Al Conflitto è dedicato questo numero di PNR. Le analisi che vi propongo questa settimana sono stimolanti e spero che possano contribuire a risvegliare il dibattito pubblico, ormai sterile e cialtrone.
L’Organizzazione delle Nazioni Unite (ONU) sembra un gruppo di perdi tempo. Come al solito non è stata prodotta alcuna decisione importante per noi cittadini del mondo. Persino il Presidente Trump è riuscito a distinguersi dalla banalità di molti leader, soprattutto quelli che rappresentano l’Europa, del tipo “dobbiamo unire e non dividere”. Il suo pragmatismo istrionico ha messo in evidenza la scarsa visione, gli obiettivi nebulosi e la superficialità dei contenuti.
Però l’ONU non è solo un luogo per prendere decisioni rapide e importanti. E’ soprattutto un’occasione di incontro, confronto e soprattutto conflitto tra idee e modi di interpretare il nostro ruolo di cittadini e il grado delle nostre libertà. Il confronto e il conflitto richiedono tempo e tanta pazienza. Nell’età dei robot e dei social media di tempo e pazienza ne abbiamo poca.
Purtroppo, i nostri rappresentati europei non cercano il confronto e il conflitto tra le idee, ma inseguono come nella tradizione storicista e idealista, un mondo perfetto, appunto ideale, che dovrebbe soddisfare tutti, negando di fatto quello stupendo carattere di originalità che ci rende tutti diversi e che ci ha aiutato a svilupparci. Di fatto, rifiutano il primato della ragione e il conflitto, cioè il confronto non violento tra le idee, che purtroppo a volte, dobbiamo prenderne atto, e non nascondere la testa come gli struzzi, è violento.
Faremmo bene perciò a ricordarci che il conflitto è il carattere fondante della Società Aperta, cioè quell’insieme di regole che dovrebbero favorire la convivenza tra cittadini liberi. E’ nostro interesse allargare la Società Aperta coinvolgendo più cittadini possibile, ma per farlo dobbiamo appunto, mettere le nostre idee a confronto, scontrandoci anche con chi la Società la vuole chiusa. E come Popper ci ha ricordato, i nostri primi nemici sono a casa nostra, e sono molti e molto meno illustri di Platone, Hegel e Marx.
Il conflitto andrebbe coltivato a scuola, per nutrire il senso critico ed incentivare il metodo sperimentale.
Il conflitto è alla base della scienza e del metodo scientifico. Ipotesi originali si confrontano continuamente con le norme stabilite per falsificarle e avanzare il sapere. La scienza non è fatta di rivoluzioni ma di sviluppo.

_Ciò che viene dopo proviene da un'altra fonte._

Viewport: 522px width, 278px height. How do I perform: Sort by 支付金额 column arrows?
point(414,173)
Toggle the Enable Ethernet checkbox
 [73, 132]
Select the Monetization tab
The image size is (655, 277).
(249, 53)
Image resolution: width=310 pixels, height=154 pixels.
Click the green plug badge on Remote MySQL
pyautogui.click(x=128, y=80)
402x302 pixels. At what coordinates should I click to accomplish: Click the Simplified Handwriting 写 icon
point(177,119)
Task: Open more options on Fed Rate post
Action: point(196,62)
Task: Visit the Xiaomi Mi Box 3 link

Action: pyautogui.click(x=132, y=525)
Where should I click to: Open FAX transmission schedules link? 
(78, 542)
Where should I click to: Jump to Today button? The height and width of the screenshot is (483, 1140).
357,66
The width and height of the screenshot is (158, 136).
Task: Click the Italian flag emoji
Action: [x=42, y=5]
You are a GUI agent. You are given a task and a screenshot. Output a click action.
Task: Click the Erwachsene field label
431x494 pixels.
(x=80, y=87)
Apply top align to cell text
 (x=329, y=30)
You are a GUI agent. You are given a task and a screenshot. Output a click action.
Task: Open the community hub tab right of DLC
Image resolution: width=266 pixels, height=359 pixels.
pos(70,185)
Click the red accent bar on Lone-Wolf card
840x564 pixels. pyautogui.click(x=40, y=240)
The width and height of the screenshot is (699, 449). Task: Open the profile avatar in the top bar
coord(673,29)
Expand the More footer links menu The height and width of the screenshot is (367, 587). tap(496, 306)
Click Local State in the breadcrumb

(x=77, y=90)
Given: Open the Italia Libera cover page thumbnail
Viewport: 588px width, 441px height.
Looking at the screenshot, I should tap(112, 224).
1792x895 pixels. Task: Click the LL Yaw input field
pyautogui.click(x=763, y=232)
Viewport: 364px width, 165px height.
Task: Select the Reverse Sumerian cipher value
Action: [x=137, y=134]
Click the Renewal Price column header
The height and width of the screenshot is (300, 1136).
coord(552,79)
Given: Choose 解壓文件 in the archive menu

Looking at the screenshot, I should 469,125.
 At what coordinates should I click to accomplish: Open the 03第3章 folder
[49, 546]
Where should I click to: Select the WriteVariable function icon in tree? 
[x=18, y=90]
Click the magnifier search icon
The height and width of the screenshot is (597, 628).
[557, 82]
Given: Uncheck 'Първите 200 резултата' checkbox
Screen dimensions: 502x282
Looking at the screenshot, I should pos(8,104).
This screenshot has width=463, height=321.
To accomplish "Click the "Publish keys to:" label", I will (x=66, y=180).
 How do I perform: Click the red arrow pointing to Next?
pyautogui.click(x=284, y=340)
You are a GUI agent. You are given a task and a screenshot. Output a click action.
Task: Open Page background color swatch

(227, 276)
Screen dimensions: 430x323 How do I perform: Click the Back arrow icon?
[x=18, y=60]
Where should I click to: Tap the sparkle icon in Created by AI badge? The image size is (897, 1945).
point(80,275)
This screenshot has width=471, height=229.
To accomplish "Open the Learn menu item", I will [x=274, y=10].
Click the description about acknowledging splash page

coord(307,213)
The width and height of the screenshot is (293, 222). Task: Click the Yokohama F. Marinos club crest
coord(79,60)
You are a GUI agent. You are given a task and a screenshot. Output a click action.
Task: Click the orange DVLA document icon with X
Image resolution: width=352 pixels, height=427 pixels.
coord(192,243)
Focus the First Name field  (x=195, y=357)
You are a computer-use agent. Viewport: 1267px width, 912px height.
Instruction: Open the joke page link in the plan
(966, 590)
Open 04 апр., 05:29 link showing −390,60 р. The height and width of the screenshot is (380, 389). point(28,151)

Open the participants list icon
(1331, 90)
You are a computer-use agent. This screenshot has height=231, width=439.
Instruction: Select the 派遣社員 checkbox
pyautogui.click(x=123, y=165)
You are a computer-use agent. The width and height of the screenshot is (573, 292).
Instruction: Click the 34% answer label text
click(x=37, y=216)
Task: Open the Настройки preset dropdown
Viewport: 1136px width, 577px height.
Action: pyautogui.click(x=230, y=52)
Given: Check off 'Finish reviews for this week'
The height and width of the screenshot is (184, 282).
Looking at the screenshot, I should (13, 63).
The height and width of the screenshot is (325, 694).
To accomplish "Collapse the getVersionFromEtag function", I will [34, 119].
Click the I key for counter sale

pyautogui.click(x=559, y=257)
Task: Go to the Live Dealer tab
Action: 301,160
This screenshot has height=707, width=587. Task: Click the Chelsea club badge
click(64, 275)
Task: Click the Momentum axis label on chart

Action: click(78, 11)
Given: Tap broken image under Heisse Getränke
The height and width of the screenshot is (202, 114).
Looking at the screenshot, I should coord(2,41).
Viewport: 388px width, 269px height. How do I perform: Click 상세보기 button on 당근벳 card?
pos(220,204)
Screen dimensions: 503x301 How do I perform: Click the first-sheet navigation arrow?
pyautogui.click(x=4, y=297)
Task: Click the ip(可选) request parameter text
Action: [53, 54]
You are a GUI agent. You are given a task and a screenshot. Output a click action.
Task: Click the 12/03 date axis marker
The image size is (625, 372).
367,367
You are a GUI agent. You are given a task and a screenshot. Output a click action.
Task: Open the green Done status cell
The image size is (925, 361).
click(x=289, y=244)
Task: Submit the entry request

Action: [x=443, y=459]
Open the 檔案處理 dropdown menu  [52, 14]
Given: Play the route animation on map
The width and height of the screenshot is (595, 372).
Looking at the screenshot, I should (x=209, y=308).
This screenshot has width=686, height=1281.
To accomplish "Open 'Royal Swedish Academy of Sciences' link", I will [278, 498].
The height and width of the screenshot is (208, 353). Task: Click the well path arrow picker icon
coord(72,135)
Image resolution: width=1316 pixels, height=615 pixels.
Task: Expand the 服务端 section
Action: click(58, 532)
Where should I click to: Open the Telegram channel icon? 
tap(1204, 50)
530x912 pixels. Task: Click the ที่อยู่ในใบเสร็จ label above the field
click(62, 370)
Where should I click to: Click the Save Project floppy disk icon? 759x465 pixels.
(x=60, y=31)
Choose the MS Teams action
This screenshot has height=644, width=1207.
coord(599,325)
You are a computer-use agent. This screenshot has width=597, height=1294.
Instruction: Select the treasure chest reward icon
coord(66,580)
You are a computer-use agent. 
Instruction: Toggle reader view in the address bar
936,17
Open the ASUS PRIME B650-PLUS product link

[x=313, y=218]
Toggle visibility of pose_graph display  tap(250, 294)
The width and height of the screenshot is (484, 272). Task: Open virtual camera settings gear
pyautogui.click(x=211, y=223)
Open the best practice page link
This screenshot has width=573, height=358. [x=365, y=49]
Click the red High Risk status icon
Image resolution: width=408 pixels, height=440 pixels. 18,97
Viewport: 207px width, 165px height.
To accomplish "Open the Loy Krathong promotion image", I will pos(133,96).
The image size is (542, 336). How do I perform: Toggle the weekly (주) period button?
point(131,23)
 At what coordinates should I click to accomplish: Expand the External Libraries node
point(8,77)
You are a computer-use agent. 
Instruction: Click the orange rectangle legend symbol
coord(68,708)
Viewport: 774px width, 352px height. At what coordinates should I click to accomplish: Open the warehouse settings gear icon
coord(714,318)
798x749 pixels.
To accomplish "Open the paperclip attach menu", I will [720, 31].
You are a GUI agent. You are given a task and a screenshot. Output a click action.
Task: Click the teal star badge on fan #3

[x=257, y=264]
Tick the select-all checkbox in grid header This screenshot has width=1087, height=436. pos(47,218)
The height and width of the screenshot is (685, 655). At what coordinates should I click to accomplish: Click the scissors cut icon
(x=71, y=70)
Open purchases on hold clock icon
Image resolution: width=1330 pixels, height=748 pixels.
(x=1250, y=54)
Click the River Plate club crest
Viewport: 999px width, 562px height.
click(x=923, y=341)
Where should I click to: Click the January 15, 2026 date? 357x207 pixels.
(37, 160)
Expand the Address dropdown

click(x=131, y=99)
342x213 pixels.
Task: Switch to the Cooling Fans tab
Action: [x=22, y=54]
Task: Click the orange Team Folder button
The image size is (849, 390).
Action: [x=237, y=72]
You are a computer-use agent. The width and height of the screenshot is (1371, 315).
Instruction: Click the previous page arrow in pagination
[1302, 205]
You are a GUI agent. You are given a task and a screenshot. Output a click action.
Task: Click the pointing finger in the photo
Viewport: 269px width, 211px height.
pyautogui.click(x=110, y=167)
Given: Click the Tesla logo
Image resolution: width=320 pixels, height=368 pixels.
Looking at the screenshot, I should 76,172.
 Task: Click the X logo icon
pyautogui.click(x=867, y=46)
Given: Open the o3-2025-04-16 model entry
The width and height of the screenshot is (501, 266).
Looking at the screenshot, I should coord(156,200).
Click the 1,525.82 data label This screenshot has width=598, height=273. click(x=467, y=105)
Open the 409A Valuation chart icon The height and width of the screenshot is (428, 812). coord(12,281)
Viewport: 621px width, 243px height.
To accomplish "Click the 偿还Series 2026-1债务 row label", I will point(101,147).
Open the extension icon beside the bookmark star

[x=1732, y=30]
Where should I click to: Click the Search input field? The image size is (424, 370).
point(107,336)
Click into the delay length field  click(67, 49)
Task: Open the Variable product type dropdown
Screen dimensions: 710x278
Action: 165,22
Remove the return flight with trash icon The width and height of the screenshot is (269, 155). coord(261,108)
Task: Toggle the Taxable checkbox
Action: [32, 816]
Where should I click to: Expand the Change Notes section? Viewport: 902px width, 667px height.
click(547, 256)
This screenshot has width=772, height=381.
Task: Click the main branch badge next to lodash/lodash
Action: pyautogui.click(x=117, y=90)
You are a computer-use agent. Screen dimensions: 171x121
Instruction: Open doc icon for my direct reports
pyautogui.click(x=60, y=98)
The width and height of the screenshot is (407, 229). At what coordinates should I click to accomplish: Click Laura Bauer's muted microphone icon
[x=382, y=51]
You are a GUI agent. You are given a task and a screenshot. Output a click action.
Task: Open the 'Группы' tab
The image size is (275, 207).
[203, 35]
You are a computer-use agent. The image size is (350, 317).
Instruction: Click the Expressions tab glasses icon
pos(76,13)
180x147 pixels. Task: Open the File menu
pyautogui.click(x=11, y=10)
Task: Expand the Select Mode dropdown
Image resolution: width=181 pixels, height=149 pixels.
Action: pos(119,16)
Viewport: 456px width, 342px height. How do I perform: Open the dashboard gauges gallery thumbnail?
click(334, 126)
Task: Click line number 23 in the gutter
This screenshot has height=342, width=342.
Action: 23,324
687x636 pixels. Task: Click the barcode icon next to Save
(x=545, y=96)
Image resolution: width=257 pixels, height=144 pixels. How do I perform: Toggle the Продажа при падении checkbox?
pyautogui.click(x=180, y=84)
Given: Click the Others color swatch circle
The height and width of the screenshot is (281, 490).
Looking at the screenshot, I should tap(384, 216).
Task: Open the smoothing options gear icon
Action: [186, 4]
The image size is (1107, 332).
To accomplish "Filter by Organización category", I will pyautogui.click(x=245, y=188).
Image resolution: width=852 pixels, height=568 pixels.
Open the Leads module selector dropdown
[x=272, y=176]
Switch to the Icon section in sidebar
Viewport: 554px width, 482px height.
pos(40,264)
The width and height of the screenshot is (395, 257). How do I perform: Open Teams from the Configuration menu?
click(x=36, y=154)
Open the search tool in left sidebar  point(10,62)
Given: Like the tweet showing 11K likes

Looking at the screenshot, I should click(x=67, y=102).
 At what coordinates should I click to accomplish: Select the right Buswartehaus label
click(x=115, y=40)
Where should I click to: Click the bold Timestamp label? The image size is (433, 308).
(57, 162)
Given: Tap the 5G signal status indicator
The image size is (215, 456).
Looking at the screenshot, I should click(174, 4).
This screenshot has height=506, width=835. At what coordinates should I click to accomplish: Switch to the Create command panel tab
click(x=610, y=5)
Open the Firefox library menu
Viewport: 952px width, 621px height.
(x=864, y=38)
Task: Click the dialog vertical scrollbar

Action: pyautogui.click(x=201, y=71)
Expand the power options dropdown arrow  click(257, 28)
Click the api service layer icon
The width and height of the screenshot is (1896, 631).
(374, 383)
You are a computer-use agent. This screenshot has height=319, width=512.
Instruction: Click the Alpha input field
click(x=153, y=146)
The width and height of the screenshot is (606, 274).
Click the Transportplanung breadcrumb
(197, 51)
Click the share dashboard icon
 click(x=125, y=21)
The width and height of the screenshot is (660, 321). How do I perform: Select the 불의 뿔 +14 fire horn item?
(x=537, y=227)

Il conflitto è lo strumento dell’innovazione. Da idee che configgono ne emergono di nuove per migliorare il modo in cui conviviamo.
Il conflitto è fondamentale in politica per le medesime ragioni.
Il conflitto dovrebbe spronare media e pensatori, chi opera per raccontarci il mondo e influenzarne la cultura.
Il conflitto dovrebbe stimolare il dialogo e il confronto delle idee tra genitori e figli, avvicinandoli. I gap generazionali si traducono in distacci incolmabili.
Così non è. I media negano il conflitto per imporci una realtà verosimile. La politica si è snaturata per appiattirsi sull’ovvio. La scuola ha negato il conflitto per conformarsi al sistema politico idealista e storicista. La scienza è messa in dubbio da tutti, scuola, politica e media.
Non restiamo che noi a difendere il conflitto.